- **Your instructions**: Using the listing below, set down exactly the lines starting at the line that contains "Where should I click to: Click" and ending at the line that contains "This screenshot has height=957, width=669.", both included, and no others.

- **Material supplied**:
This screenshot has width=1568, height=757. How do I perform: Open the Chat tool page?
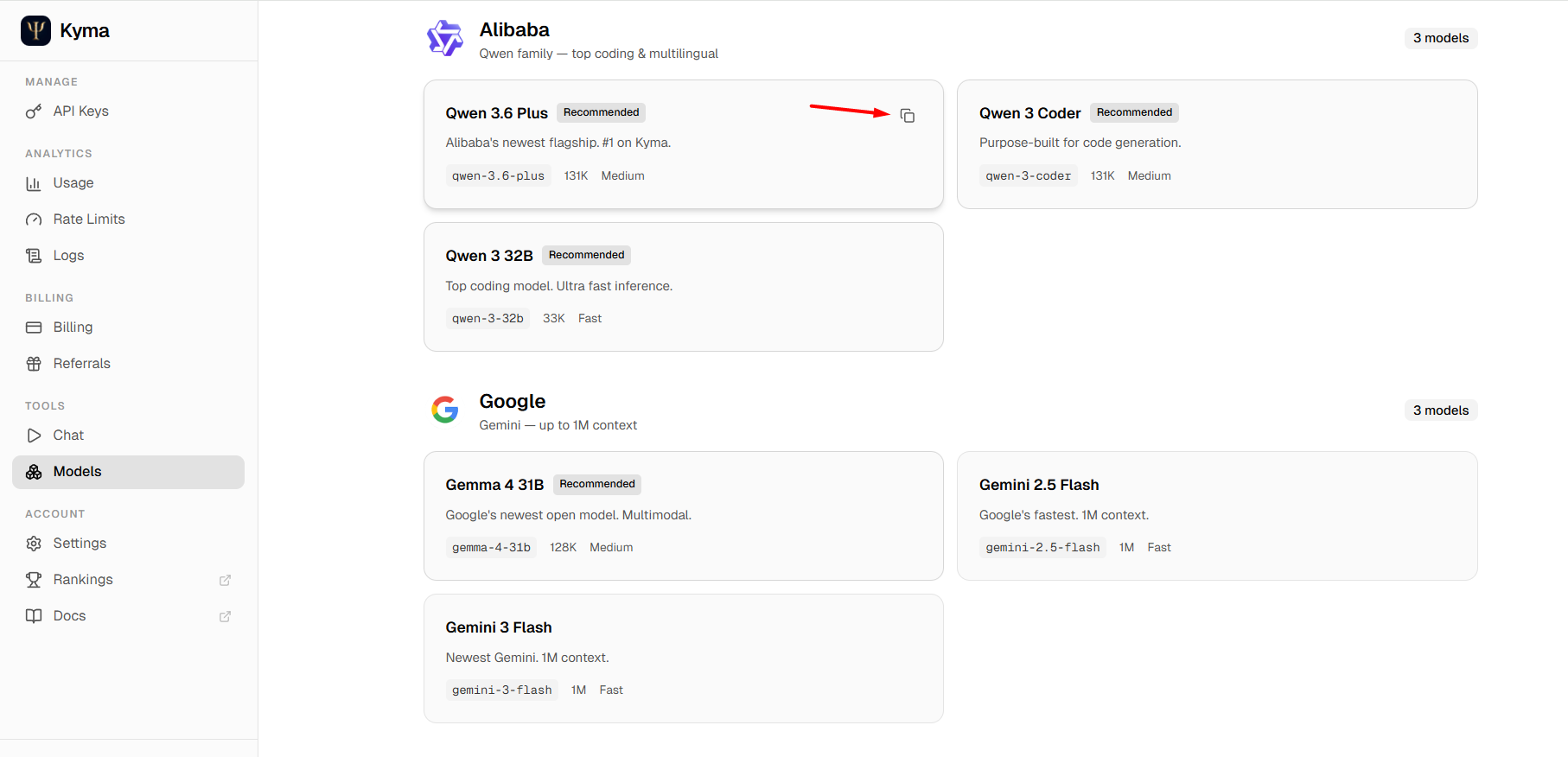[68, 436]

* * *

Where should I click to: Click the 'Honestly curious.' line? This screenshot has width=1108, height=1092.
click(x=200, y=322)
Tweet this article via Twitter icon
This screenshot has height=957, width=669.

==

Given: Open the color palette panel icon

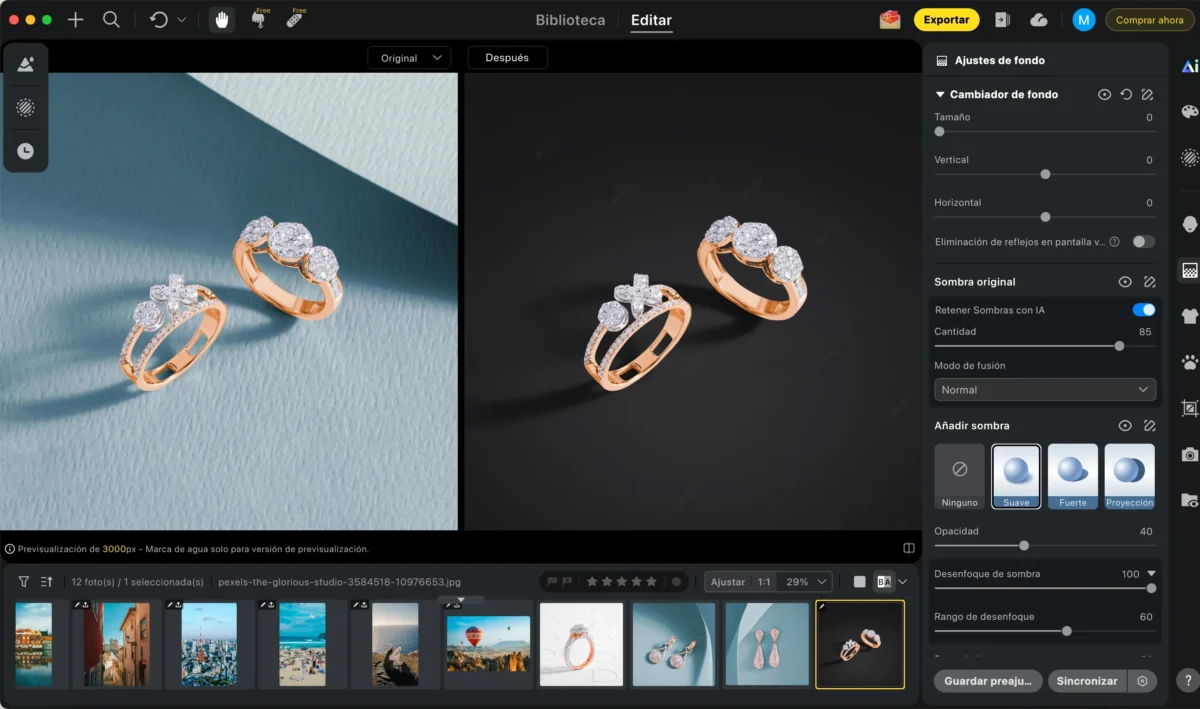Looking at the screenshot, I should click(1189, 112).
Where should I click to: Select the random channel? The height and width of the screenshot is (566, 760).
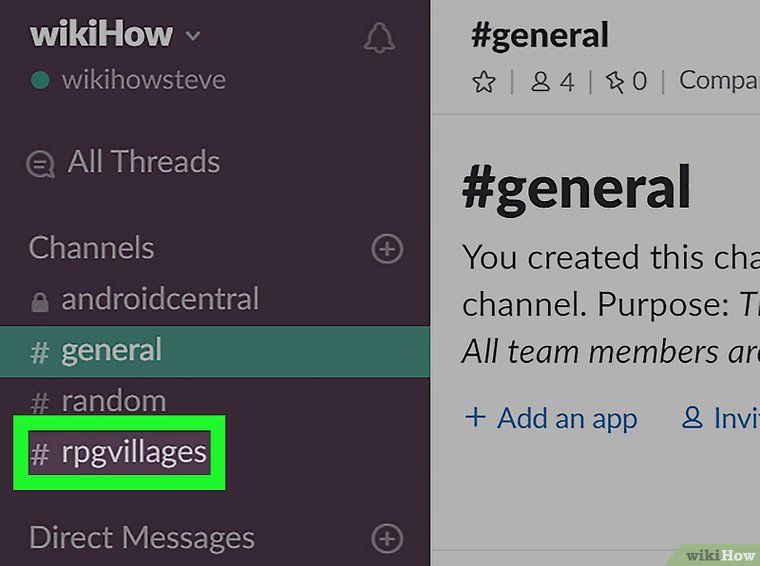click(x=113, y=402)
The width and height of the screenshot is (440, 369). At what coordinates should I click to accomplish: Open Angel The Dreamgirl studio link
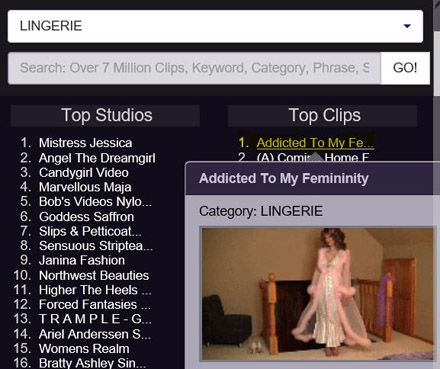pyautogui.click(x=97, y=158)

- **Result for this exercise**:
Where should I click to: Click the 'Honestly curious.' line? This screenshot has width=1108, height=1092.
click(x=200, y=322)
Tweet this article via Twitter icon
This screenshot has height=957, width=669.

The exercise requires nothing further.